Johann Ulrich Pauli to John Adams: A Translation
Hamburg, 5 April 1782
Right Honorable Sir
If your Hanseatic Charge d’Affaires Monsieur Martens1 were soon to inquire whether your honor would be ready to authorize the settling of a Treaty of Amity and Commerce with the Hanseatic Cities, then this is not a mere question of curiosity. The Hanseatic Cities would offer relatively bigger gains and advantages to the Americans, than the Dutch gentlemen would ever be able to offer them. In case of actual authorization, I would like to make you a proposal of the same mutual bank between the Hanseatic cities and the American states, which would be advantageous to both, so that your fellow citizens and ours can trade pleasantly and willingly as they would trade amongst themselves. This is a great and important matter and, as I hope and believe, one of great trust and assurance. The principles on which this matter would be founded are most simple. They are the principles of freedom and justice themselves. These principles would never expire. But first I would have to give you the necessary information about this verbally. In the meantime I could tell you this, namely, if you will authorize this, and when the authorization has been made you would like to deal with me especially, then the Hanseatic Cities would not want me to have any other special considerations for other parties. I would like to have a candid and quick reply as to whether your present authority for concluding commercial treaties is sufficient that you could or could not extend such treaties to the Hanseatic Cities, which serves no other purpose than that both parties would have the most advantageous prospects and services in the future. At least you could, in case it might be necessary, easily obtain further authorization from Congress and in the meantime you could make the current necessary preparations. Should your honor decide to make the journey to the Hanseatic Cities at this pretty season and on good roads, then2 I would offer you my house. I live in the beautiful suburb of St. George. You can stay with me, incognito, as long as you would like to be able to further the necessary preparations, in the meantime, I remain your honor’s most humble and most obliged servant,
Joh: Ulr: Pauli Dr.
RC (Adams Papers).
1. Karl Wilhelm Martens, chargé d’affaires from the Hanseatic towns (Repertorium der diplomatischen Vertreter aller Länder description begins Ludwig Bittner and others, eds., Repertorium der diplomatischen Vertreter aller Länder seit dem Westfälischen Frieden (1648), Oldenburg &c., 1936–1965; 3 vols. description ends , 3:557).

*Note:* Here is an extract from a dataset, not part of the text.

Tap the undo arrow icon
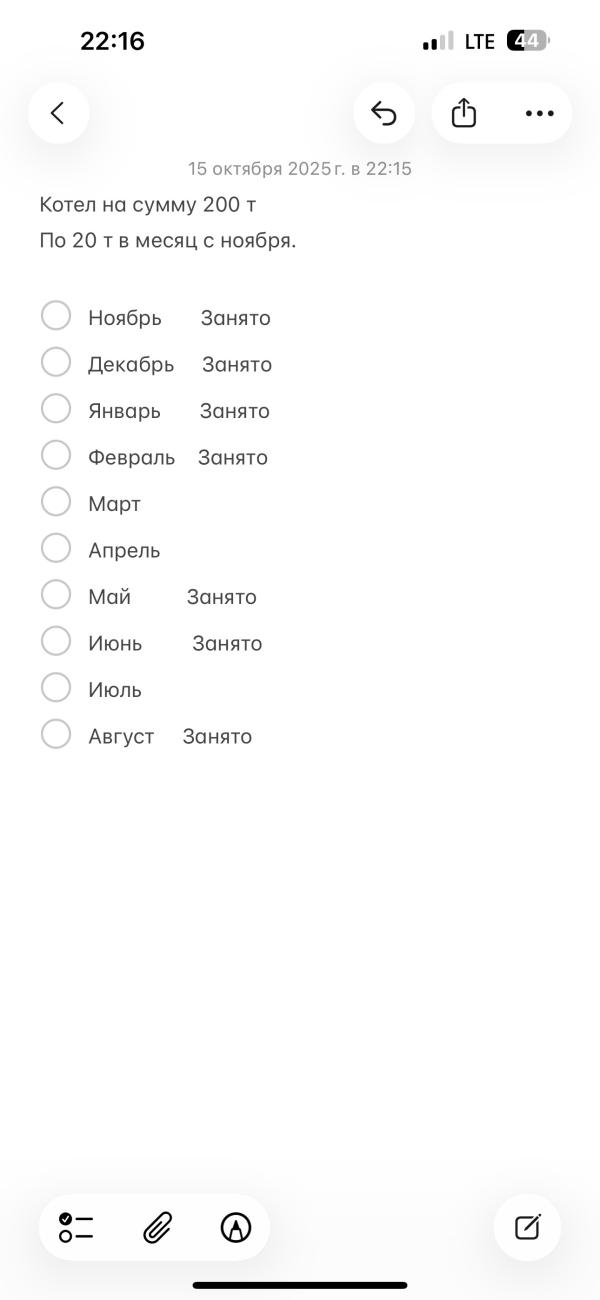The height and width of the screenshot is (1300, 600). (384, 113)
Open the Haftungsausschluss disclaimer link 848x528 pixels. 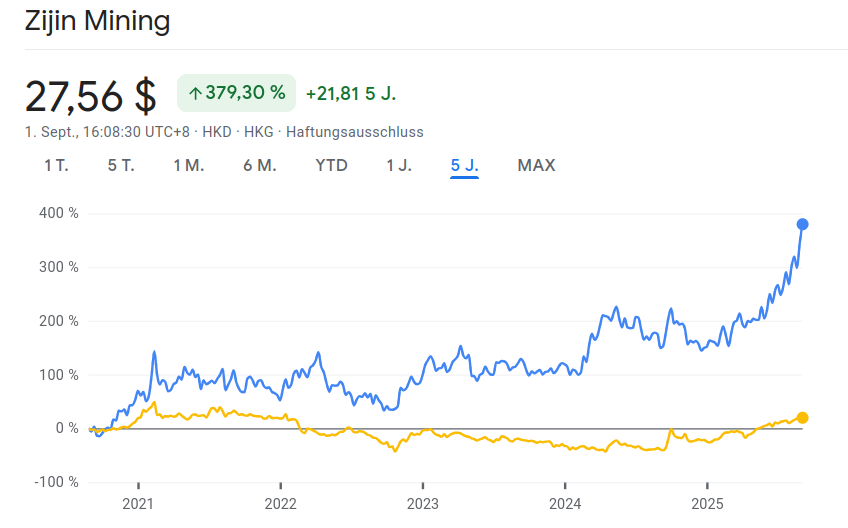pyautogui.click(x=355, y=132)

In the wake of his recognition as minister to the Netherlands, JA left his card at Martens’ residence (Diary and Autobiography description begins Diary and Autobiography of John Adams, ed. L. H. Butterfield and others, Cambridge, 1961; 4 vols. description ends , 3:3).
2. At this point in the left margin is the fragmentary passage: “[. . .] alle in meinen [. . .] Kräfften sei. [. . .] ende Dienstleistungen.” Translated literally this reads, “[. . .] all in my [. . .] powers [. . .] and services.” It may have been intended for insertion in the body of the text, but the location cannot be determined.